- **AVAILABLE DATA**

━━━━━━

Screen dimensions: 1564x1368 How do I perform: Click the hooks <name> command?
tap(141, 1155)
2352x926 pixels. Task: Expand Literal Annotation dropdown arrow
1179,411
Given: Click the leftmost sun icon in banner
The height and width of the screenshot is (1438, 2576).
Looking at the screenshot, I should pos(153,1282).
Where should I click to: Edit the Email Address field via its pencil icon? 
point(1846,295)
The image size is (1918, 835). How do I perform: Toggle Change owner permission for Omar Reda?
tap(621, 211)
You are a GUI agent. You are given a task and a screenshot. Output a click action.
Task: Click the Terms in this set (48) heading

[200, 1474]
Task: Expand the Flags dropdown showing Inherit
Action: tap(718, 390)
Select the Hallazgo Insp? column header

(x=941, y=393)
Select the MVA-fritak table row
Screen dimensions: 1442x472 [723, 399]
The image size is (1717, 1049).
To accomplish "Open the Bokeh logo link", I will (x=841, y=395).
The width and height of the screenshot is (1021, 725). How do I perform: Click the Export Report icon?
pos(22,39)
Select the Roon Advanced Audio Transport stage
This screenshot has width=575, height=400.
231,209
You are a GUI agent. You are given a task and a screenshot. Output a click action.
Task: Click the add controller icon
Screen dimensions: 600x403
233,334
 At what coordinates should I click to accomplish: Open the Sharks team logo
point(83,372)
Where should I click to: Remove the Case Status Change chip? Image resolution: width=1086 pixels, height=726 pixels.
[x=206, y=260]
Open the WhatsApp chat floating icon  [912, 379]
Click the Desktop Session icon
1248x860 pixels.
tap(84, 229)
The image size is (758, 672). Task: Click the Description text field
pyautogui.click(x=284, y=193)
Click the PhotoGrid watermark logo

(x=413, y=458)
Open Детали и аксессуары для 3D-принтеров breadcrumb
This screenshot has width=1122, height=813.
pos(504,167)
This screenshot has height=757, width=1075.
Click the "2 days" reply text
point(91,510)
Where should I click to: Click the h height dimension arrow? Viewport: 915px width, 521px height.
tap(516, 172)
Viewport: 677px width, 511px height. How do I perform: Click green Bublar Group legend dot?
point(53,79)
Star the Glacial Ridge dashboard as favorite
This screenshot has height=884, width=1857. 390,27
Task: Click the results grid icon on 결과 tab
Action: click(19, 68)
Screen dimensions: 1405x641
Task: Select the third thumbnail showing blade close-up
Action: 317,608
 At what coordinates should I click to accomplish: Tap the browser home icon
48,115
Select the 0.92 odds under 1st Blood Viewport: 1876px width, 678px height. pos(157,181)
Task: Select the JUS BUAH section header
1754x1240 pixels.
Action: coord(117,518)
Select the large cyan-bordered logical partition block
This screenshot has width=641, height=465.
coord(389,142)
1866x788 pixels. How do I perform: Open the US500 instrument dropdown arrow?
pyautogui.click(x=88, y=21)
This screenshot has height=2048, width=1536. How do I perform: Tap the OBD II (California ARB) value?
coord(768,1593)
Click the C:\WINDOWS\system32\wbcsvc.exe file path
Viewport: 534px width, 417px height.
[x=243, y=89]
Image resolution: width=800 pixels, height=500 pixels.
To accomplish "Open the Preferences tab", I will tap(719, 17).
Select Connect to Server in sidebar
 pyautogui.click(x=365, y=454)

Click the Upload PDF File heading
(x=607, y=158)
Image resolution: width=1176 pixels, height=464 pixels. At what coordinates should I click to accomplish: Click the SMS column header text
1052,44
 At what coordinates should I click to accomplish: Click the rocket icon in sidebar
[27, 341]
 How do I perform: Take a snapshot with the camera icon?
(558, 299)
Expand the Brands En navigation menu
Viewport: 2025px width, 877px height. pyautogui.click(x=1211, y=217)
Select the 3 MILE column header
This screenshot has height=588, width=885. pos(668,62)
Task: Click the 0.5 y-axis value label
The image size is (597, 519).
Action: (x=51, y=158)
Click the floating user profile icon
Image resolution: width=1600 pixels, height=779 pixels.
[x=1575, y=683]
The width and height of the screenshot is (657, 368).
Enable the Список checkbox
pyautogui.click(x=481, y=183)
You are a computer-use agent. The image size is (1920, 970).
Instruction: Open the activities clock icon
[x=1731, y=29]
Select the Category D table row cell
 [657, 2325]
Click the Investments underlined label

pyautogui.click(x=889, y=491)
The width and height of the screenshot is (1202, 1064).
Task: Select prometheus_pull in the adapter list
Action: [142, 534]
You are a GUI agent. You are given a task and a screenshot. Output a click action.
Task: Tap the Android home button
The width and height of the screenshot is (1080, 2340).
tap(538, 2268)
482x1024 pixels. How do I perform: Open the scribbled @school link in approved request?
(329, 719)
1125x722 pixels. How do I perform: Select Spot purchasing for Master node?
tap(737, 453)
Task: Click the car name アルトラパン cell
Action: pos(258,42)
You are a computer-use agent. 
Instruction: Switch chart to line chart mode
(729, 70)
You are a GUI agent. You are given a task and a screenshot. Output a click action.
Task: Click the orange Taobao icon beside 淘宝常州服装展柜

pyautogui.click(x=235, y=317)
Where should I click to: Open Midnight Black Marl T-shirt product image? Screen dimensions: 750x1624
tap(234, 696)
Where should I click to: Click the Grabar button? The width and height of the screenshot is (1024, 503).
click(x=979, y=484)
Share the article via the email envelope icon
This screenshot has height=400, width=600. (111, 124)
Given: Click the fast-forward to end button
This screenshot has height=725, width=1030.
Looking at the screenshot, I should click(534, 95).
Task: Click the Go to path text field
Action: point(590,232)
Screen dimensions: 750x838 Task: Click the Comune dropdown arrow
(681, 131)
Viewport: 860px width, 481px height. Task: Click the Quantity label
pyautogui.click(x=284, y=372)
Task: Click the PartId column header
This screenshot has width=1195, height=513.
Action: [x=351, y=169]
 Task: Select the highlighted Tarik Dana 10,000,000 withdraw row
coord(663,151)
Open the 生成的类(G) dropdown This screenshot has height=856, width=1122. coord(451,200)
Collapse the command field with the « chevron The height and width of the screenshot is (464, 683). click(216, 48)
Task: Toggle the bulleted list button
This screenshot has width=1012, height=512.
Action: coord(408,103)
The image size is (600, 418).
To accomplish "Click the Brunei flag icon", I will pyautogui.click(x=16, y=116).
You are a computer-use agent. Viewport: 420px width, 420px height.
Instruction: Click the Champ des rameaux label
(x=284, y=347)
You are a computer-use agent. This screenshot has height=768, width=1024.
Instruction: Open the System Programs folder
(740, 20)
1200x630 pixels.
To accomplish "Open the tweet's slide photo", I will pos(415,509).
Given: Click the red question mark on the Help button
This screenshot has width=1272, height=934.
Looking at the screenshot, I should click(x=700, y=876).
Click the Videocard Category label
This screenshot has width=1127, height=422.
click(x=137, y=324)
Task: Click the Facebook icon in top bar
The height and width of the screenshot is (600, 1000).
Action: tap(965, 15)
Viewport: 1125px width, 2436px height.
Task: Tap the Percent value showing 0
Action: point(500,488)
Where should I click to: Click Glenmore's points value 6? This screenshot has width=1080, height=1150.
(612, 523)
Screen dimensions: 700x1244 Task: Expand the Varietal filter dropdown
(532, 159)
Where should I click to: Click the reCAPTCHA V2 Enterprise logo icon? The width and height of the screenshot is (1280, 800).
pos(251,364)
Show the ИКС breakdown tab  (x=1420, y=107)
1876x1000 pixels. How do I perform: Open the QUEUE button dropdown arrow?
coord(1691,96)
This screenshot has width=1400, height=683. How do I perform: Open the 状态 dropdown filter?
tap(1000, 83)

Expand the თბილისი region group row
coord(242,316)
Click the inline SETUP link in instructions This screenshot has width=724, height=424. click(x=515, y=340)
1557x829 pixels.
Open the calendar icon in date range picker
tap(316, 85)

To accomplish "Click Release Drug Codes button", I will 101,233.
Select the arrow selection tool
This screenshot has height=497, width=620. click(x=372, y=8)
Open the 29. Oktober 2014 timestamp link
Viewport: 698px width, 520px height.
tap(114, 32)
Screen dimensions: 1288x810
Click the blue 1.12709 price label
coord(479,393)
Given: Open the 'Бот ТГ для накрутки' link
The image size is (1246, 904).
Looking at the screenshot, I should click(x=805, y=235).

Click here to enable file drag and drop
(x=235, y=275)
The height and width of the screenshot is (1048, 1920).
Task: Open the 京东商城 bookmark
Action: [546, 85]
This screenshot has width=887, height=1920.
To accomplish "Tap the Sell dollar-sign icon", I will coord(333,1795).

━━━━━━

- **ACTIVITY**
Write out, from the lines above, only those from the line with "This screenshot has width=1127, height=422." to the line with "Show the ИКС", exactly as given, including the first and the last.

- **EXERCISE RESULT**
This screenshot has width=1127, height=422.
click(x=137, y=324)
Task: Click the Facebook icon in top bar
The height and width of the screenshot is (600, 1000).
Action: tap(965, 15)
Viewport: 1125px width, 2436px height.
Task: Tap the Percent value showing 0
Action: point(500,488)
Where should I click to: Click Glenmore's points value 6? This screenshot has width=1080, height=1150.
(612, 523)
Screen dimensions: 700x1244 Task: Expand the Varietal filter dropdown
(532, 159)
Where should I click to: Click the reCAPTCHA V2 Enterprise logo icon? The width and height of the screenshot is (1280, 800).
pos(251,364)
Show the ИКС breakdown tab  (x=1420, y=107)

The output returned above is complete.